Finance

M&E Journal: Navigating the Media and Entertainment Cloud Ecosystem in 2021 and Beyond

Over the last few years, technological innovation has sparked a massive and unprecedented renaissance in the M&E industry, transforming everything from content creation and distribution to the media supply chain and processes for every workload.

Remote production, artificial intelligence and machine learning are creating exciting new opportunities for creating content, driving user engagement, and mining data for business intelligence.

And as media consumption continues to break records, cloud technologies are making fixed storage and distribution costs — and the risks they create for businesses — a thing of the past.

Evolving cloud technologies have accelerated not only the speed of change, but also opportunities for unprecedented optimization in media workloads for organizations that have the foresight and insight necessary to seize on them.

The downside of this rapid evolution is that many enterprises are tangled in confusion: one foot in the past with their legacy systems, the other foot in the present working to determine which new piece of technology will actually work.

The “spaghetti ball” of entangled systems slows down innovation and misses opportunities the organization and its customers would benefit from by moving to the cloud. Only by understanding the end-to-end map of the cloud can organizations create a cohesive, organization-wide ecosystem optimized for their cross-functional needs and thereby leverage the full power of the cloud.

THE IMPACT OF COVID-19

As lockdowns spread across the globe, basic assumptions about how to create, manage, and distribute media changed almost overnight. The industry rushed to pivot to remote work while adapting to shifting consumer habits. The tools were all there for companies to rapidly capitalize on emerging opportunities.

At the same time, profits and stock prices for many major industry players plunged in 2020; Disney’s prof-its fell 91 percent in Q1 of 2020, and WarnerMedia/AT&T’s stock price dropped 30 percent at the end of the same quarter and has remained mostly flat.

Streaming service use ballooned, but converting trial memberships to paying subscriptions proved challenging.

Overall, early 2020 projections estimated a $160 billion loss in the M&E sector over the next five years. As the industry wrestled with those challenges, the cloud sector boomed. M&E companies, along with other sectors, jumped at the opportunity to access scalable, cost-conscious solutions to transform their operations in the new environment.

It’s been a scramble fraught with obstacles, especially for media titans whose mass of tech stacks and siloed divisions stand in the way of rapid and efficient changes.

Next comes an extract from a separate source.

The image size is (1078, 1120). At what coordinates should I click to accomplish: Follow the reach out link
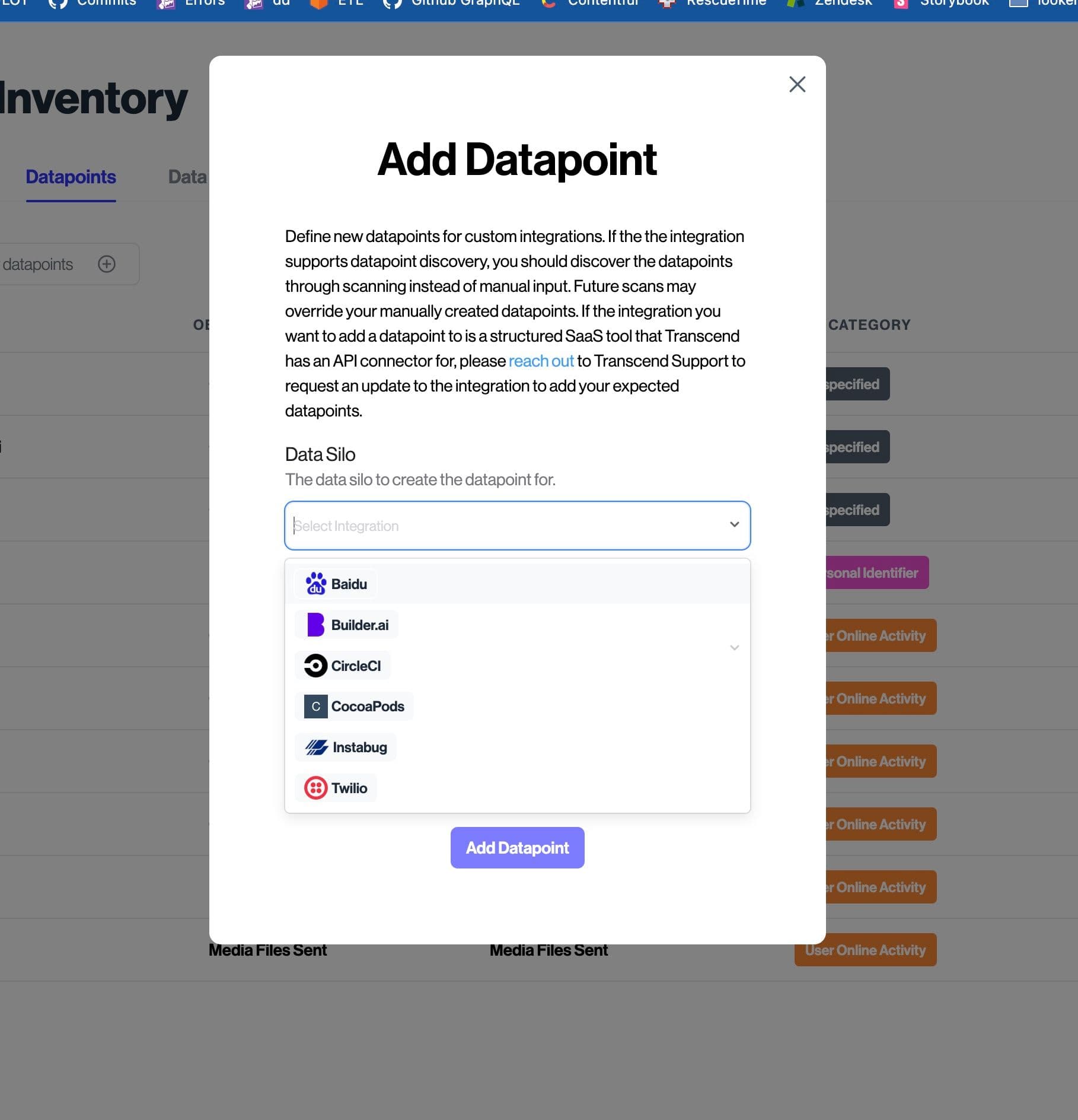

Yet within that flurry of activity, impressive achievements have emerged — 33 million Peacock users in Q4 of 2020, successful streaming launches of several major films — and more organizations are waking up to the need for a cloud-based reimagining of their media workloads.

A TECHNOLOGICAL TANGLE

The evolution of M&E technology has created a combination of opportunities and challenges. As new technologies emerge, the industry has remained reliant, in part, on older technology. Legacy technology built well over two decades ago is commingled with much newer technology — hence the spaghetti ball of systems many enterprises are grappling with.

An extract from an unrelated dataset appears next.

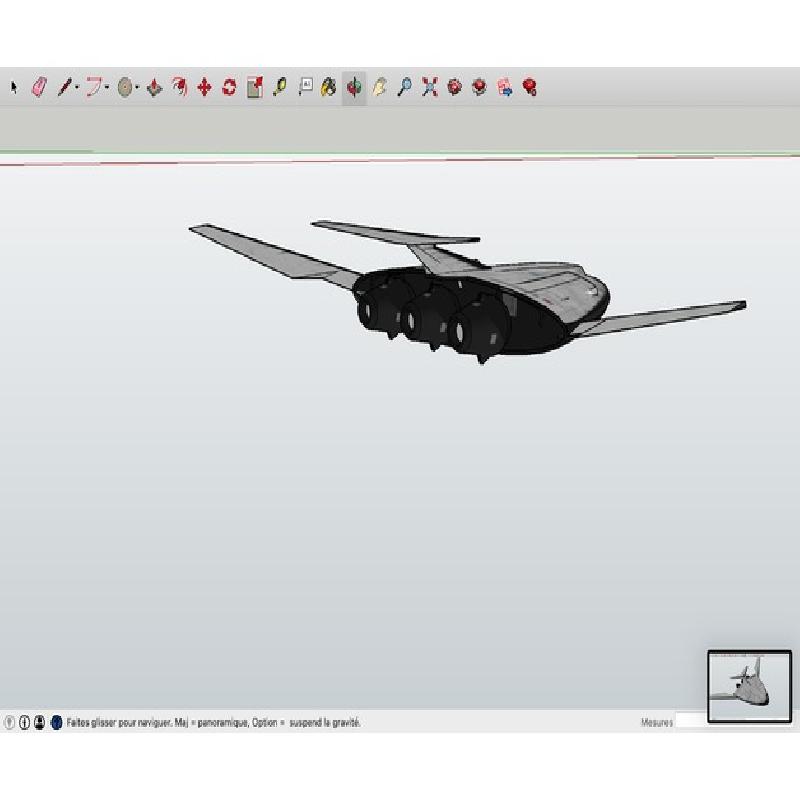The image size is (800, 800).
Task: Open the airplane thumbnail preview
Action: [749, 686]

The complexity of these commingled systems — which are common throughout the industry — fosters an environment in which many players don’t even under-stand the tech options available or how to leverage them.

Few have a clear sense of systems outside of what they’re currently using, making it difficult for decision-makers to be aware of and achieve the state of the art.

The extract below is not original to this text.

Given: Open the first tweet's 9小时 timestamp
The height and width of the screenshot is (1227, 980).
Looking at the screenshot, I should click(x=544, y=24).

And in some cases, even an organization’s own systems — built by accretion for decades — are mysterious to those working within them.Thus far, no holistic guide to the cloud universe for M&E has been available to help companies streamline their media workflows.

Without that roadmap, money is wasted — to the tune of hundreds of millions across the industry — and untapped opportunities leave billions of dollars on the cutting room floor.

Peacock’s aforementioned success in signing up new users has come with an impressive price tag: an estimated $2 billion dollars in losses in 2020 and 2021. Not to be outdone, AT&T has committed $4 billion to HBO Max over the next three years.

THREE MEDIA WORKLOADS YOU NEED TO KNOW

Amazon Web Services (AWS) is an industry leader in cloud and media workload optimization, and AWS partners like Metal Toad serve to bring the power of cloud to M&E enterprises — creating the custom roadmap each company needs to create an optimized, scalable cloud ecosystem.

The first step for M&E leaders is getting a clear picture of the landscape, the current tools, and what constitutes a best-in-class and most cost-effective media workflow.These workloads consist of over two dozen technology functions; understanding what these are and how they work together reveals the universe of cloud services and products that M&E organizations can combine to revolutionize their capabilities and costs.

Together, these three workloads form a chain that allows media content to be produced and broadcast smoothly to millions of people all over the world with high quality. Optimizing this tech stack — and bringing them together seamlessly — will be a primary driver of success in the industry.

1. The content creation workload is the acquisition, editing, and production of audio and/or visual content. All content flows through this workload. This includes encoding, transport and ingest, remote editing, production storage, and much more.

2. The media supply chain workload is used to manage and process audio and visual content. Arguably, the internal supply chain is the most complex element of the M&E ecosystem. Legacy technology in particular can create bottlenecks that severely hamper flexibility.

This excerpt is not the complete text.